User: Anonymous User ( Login | Register )

LDPlotter Help


Introduction
The LDPlotter Tool allows conversion of a Nickerson Lab prettybase format file into a plot showing pairwise LD of various types (r², r, D' and abs(D)). r² values are calculated using an iterative EM algorithm taken from "Estimation of LD in randomly mating populations", WG Hill, Heredity:33(2), 229-239 (1974). I think the implementation is correct, but caveat emptor. This software is made available without any kind of guarantee of fitness for any purpose whatsoever. It may not work correctly. If you miss the Nobel prize because of my mistake, tough. On the other hand, if you win one, an acknowledgement during your acceptance speech would be appreciated. If you detect reproducible errors, please immediately

Example
This example will walk through the generation of a plot like the one below:
I. Genename

The gene name can automatically be included in the plot title, and is also used to label the optional SNP Map which is drawn along the diagonal of the LD Plot. You can change the gene name in the gray box below to anything you like:




II. Prettybase

Input is a standard prettybase file. Use the file dialog to locate the prettybase file you would like to use on your computer.
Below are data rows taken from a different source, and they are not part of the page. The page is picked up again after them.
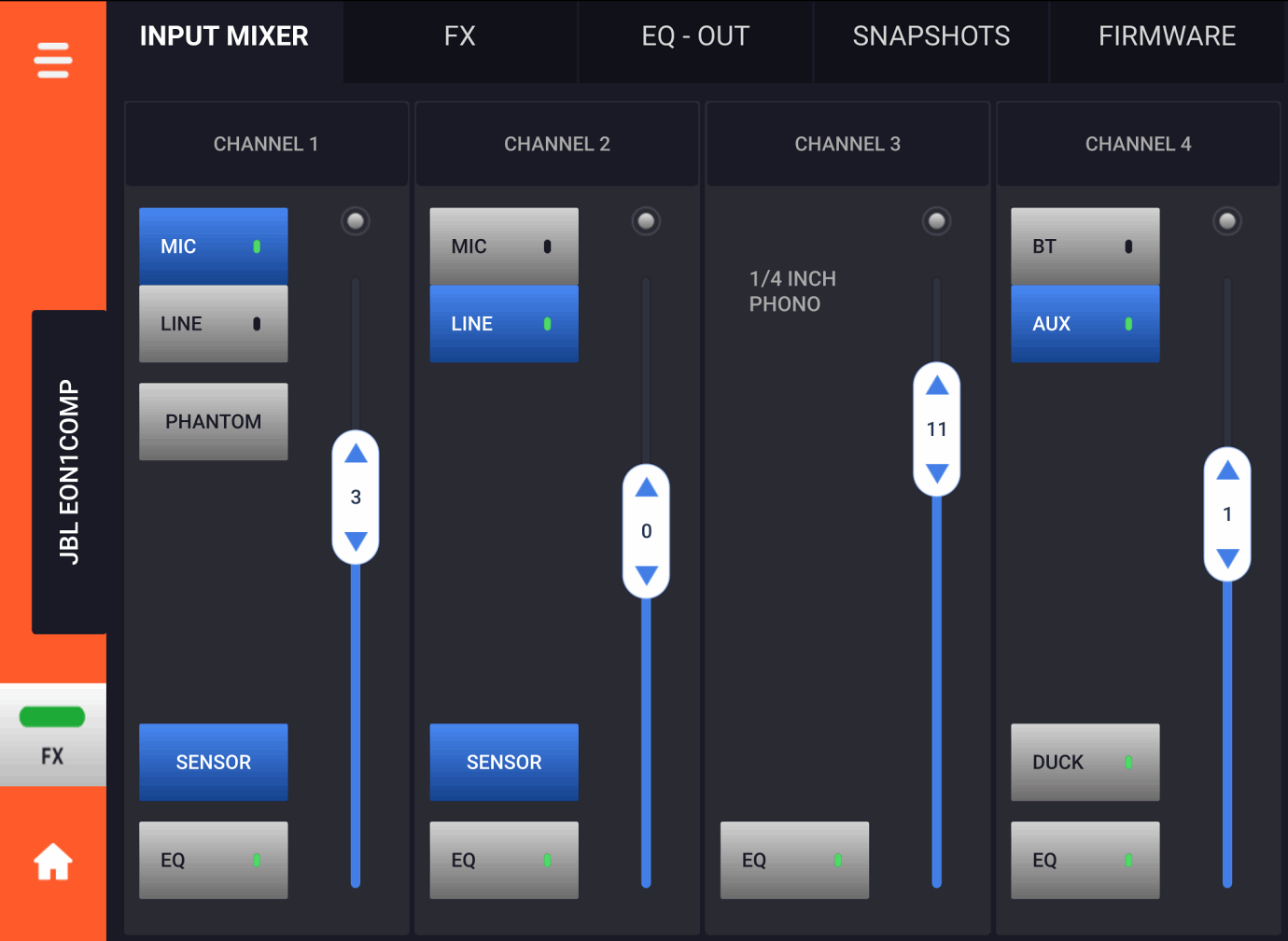Image resolution: width=1288 pixels, height=941 pixels.
Task: Toggle DUCK on Channel 4
Action: coord(1085,763)
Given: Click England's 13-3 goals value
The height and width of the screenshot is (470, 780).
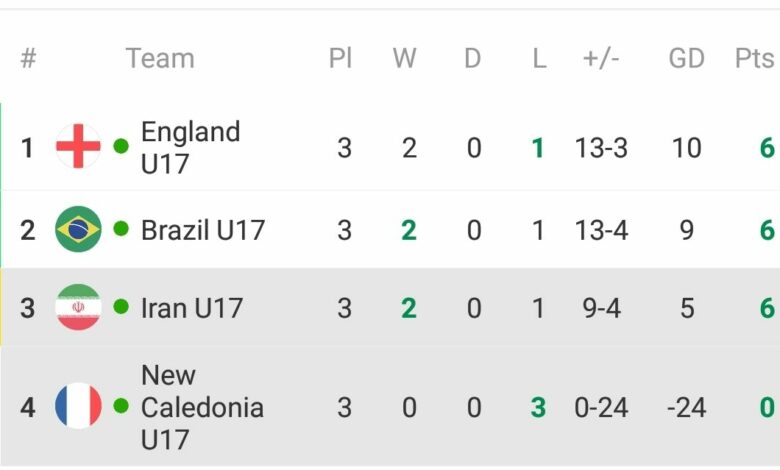Looking at the screenshot, I should (601, 148).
Alternatively, for this exercise, you can use the following data (or modify it if you would like). This data represents a set of three SNPs (located at position 100, 200, and 300 in the gene). Each SNP has been genotyped in six individuals from two different populations (H001, H002, H003, M001, M002, M003), giving us a total of 18 data points:




III. LD Type

Indicates which measure of LD you would like to plot:
r² = D²/PA * PB * (1 - PA) * (1 - PB)
r = sqrt(r²)
D' = D/Dmax
abs(D) = | PAB - (PA * PB) |



IV. Configure Populations

This text area allows you to configure how the LD Plotter will split the samples in the prettybase file into different populations. The field should have one line for each population represented in your dataset. Each line should be a population identifier, followed by a colon, followed by a description of the population. Leaving this textarea empty will indicate that you do not wish to partition your sample set, but instead, would like to consider all of the samples to be part of a single population.




V. Plot Title

The plot title has two modes of operation, one for simple use, and the other for more advanced purposes for users who are familiar with Python format strings, and would to specify exactly what the plot title should look like.
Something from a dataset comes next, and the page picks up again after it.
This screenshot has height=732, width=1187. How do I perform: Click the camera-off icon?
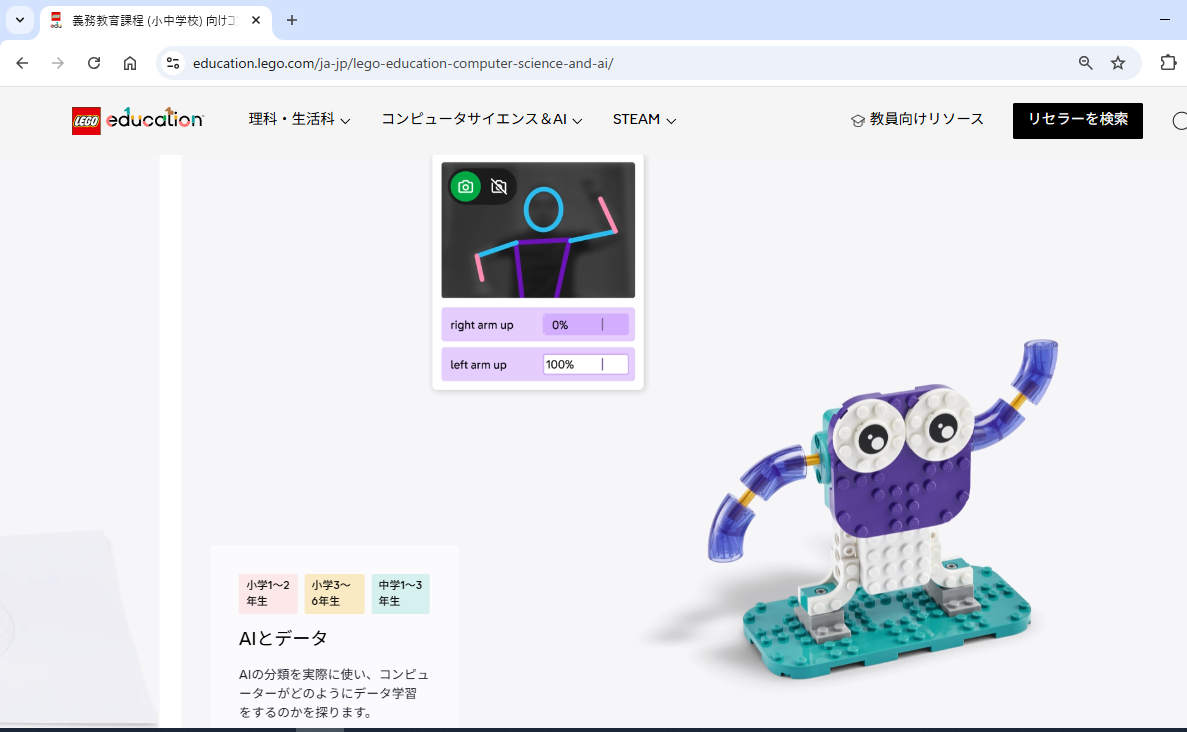[x=499, y=187]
  • Simple: With a simple plot title, we begin with an arbitrary string such as: and then add information about the plot to the heading:
    1. Append Gene name to plotTitle: The gene name entered above will appended to the title of the plot.
    2. Append Population to plotTitle: Each plot will be labeled with the population. If you are splitting your dataset by populations using the Population Configuration above, it is highly recommended that you keep this option checked, otherwise you will not know which plot belongs to which population.
    3. Append LD type to plotTitle: The type of LD measure calculated will be displayed in the plot title.
    4. Append minraf to plotTitle: The minraf used for the run will be displayed in the plot title.
  • Advanced: The advanced title option allows you to input the plot title as a legal python format string. This format string is evaluated against a dictionary of variables/values (plotTitle % variables). At the current time, the dictionary is populated with the variables minraf, population, and ldtype. These are the same variables which are available in the "Simple" option above, but you have the flexibility of arranging the items however you would link in the title. Errors in the title will be displayed in the title itself if at all possible.



VI. Miscellaneous

  • Minraf: You can set an arbitrary threshold for minimum allele frequence. The default value of will not exclude SNPs based on rare allele frequency. If you specify a higher value, SNPs with frequency for the rare allele below this threshold in any population will NOT appear in the plot. More information ...

  • Color Scheme: Several color schemes can be used to indicate the extent of LD between two loci
    Blue
    Blue/Red
    Grayscale
    Red
  • Circles: The extent of LD between two loci is draw by default as a colored square at the intersection point of the two loci. Checking this box will plot colored circles instead.
  • SNP Map: The SNP Map is a representation of the gene running along the diagonal of the half-matrix plot which shows the relative position of each SNP locus in the gene. It is only useful if you are using SNP IDs which directly correlate the position of the SNP in the gene.
  • Full-matrix:
  • Numerical: This option allows you to download a spreadsheet of LD values instead of a graphical plot. This is useful if you would like to process the information using another program, or if you have another plotting program.
  • Download: The download option will indicate that instead of displaying the results in the browser window, you would like to be prompted for a location where the file will be saved on your computer.